Great Advice on How to Be Creative
Found this great list of advice from the Gaping Void Site. You can see 31 points of advice, some of the best quotes include:
- Ignore Everybody: GOOD IDEAS ALTER THE POWER BALANCE IN RELATIONSHIPS, THAT IS WHY GOOD IDEAS ARE ALWAYS INITIALLY RESISTED.
- Sing in Your Own Voice: Piccasso was a terrible colorist. Turner couldn’t paint human beings worth a damn. Saul Steinberg’s formal drafting skills were appalling. TS Eliot had a full-time day job. Henry Miller was a wildly uneven writer. Bob Dylan can’t sing or play guitar.
- Keep Your Day Job: THE SEX & CASH THEORY: "The creative person basically has two kinds of jobs: One is the sexy, creative kind. Second is the kind that pays the bills. Sometimes the task in hand covers both bases, but not often. This tense duality will always play center stage. It will never be transcended."
- Avoid the Watercooler Gang: In retrospect it was Ted’s example that taught me a very poignant lesson- back then I was still too young and naive to have learned it by that point- that your office could be awash with Clio’s and One Show awards, yet your career could still be down the sink-hole.
- The best way to get approval is not to need it: This is equally true in art and business. And love. And sex. And just about everything else worth having.
- Power is Never Given, Power is Taken: You don’t get the dream job because you walk into the editor’s office for the first time and go, "Hi, I would really love to be a sports writer one day, please."You get the job because you walk into the editor’s office and go, "Hi, I’m the best frickin’ sports writer on the planet." And somehow the editor can tell you aren’t lying, either.

The other way is to join us at T4td Corp.

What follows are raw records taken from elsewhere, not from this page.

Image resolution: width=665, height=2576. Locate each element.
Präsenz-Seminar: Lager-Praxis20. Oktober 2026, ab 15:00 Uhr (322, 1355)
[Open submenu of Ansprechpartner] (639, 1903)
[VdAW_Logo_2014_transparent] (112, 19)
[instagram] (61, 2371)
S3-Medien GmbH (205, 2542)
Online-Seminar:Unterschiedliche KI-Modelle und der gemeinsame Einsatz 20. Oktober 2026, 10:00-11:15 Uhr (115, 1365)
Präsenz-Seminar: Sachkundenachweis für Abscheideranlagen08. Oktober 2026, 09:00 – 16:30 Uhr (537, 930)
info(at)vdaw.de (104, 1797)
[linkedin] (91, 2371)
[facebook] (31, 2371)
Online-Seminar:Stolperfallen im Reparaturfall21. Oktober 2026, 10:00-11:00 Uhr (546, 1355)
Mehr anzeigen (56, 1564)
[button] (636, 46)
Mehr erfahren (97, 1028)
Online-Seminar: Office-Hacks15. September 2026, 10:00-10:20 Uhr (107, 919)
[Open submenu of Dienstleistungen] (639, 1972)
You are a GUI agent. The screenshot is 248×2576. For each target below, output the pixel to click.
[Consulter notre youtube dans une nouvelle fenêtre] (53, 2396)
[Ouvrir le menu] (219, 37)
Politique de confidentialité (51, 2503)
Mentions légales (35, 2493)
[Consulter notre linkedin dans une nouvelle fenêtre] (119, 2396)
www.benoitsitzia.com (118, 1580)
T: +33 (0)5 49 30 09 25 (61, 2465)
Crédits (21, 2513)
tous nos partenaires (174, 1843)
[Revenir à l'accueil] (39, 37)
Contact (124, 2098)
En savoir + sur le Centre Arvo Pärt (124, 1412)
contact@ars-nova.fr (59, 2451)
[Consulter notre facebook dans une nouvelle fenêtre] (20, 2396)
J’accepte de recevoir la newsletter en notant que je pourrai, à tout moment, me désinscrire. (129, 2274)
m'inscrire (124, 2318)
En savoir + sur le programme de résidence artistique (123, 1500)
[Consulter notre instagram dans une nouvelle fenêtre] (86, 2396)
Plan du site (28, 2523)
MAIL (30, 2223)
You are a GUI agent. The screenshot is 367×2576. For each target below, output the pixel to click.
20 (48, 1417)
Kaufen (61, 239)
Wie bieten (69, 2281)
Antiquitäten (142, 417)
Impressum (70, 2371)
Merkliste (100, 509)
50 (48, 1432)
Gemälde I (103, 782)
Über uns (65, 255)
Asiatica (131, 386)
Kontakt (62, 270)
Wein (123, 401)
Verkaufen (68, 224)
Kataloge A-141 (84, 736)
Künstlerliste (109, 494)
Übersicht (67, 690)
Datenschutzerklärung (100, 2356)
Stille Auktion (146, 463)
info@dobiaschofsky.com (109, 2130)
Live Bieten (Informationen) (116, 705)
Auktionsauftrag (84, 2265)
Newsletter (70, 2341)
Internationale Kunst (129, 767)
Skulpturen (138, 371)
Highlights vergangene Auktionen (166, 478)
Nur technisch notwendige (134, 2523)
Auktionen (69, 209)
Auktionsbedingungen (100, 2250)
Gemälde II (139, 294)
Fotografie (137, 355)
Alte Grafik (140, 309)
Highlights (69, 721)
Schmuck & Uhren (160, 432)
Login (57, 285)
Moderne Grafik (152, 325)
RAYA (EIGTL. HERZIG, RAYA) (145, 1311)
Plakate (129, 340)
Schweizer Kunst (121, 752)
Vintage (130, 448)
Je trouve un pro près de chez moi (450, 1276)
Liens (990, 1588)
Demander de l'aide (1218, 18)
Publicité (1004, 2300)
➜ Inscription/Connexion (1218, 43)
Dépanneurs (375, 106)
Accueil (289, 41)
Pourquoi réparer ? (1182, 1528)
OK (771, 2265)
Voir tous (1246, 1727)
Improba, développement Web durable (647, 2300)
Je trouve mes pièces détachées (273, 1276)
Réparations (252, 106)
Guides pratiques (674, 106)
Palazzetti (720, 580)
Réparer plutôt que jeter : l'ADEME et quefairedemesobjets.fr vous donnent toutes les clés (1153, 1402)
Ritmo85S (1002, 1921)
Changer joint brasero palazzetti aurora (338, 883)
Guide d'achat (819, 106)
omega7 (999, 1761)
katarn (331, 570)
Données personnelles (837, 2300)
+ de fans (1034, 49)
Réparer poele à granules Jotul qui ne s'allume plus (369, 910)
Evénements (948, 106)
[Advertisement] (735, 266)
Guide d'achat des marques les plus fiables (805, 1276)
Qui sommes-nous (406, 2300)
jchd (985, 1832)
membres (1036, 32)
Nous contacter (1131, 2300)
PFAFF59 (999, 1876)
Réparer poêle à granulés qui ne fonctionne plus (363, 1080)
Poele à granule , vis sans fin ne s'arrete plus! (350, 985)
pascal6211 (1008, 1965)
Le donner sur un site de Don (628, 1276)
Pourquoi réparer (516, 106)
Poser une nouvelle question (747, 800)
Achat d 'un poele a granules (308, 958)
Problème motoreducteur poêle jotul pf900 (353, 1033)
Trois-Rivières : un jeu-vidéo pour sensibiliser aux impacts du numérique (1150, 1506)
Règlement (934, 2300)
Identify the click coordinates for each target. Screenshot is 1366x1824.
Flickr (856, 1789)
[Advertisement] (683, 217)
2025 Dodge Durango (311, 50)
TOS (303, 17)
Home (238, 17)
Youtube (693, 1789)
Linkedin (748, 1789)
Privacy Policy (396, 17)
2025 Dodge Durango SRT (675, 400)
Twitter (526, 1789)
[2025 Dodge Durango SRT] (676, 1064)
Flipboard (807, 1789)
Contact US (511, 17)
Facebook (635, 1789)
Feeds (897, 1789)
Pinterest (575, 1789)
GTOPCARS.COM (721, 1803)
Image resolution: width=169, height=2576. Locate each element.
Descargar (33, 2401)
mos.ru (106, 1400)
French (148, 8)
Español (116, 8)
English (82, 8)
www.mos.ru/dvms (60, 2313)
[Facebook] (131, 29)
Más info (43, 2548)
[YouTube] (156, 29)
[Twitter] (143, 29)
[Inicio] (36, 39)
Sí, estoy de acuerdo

You could start with our post titled: Help yourself on Feb 6th.
http://t4td.blogspot.com/2007/02/help-yourself.html
Thank you.
T4td Corp.
We’re behind you.
Hmmm – very interesting – I thought this was some sort of auto-responder or something at first. In response to your post, I think that there is excellence in every genre, including self-help. I used to loathe them too since I truly don’t believe that there is one stock answer to all problems like some of the bad ones claim. But, it is not worth writing off the whole genre. Most of the very smart people I know have gotten something out of one book in the self-help section in their lives, whether it be for relationships, career or life goals. It is just another way to deal with the complex world that we are in today – what is wrong with that?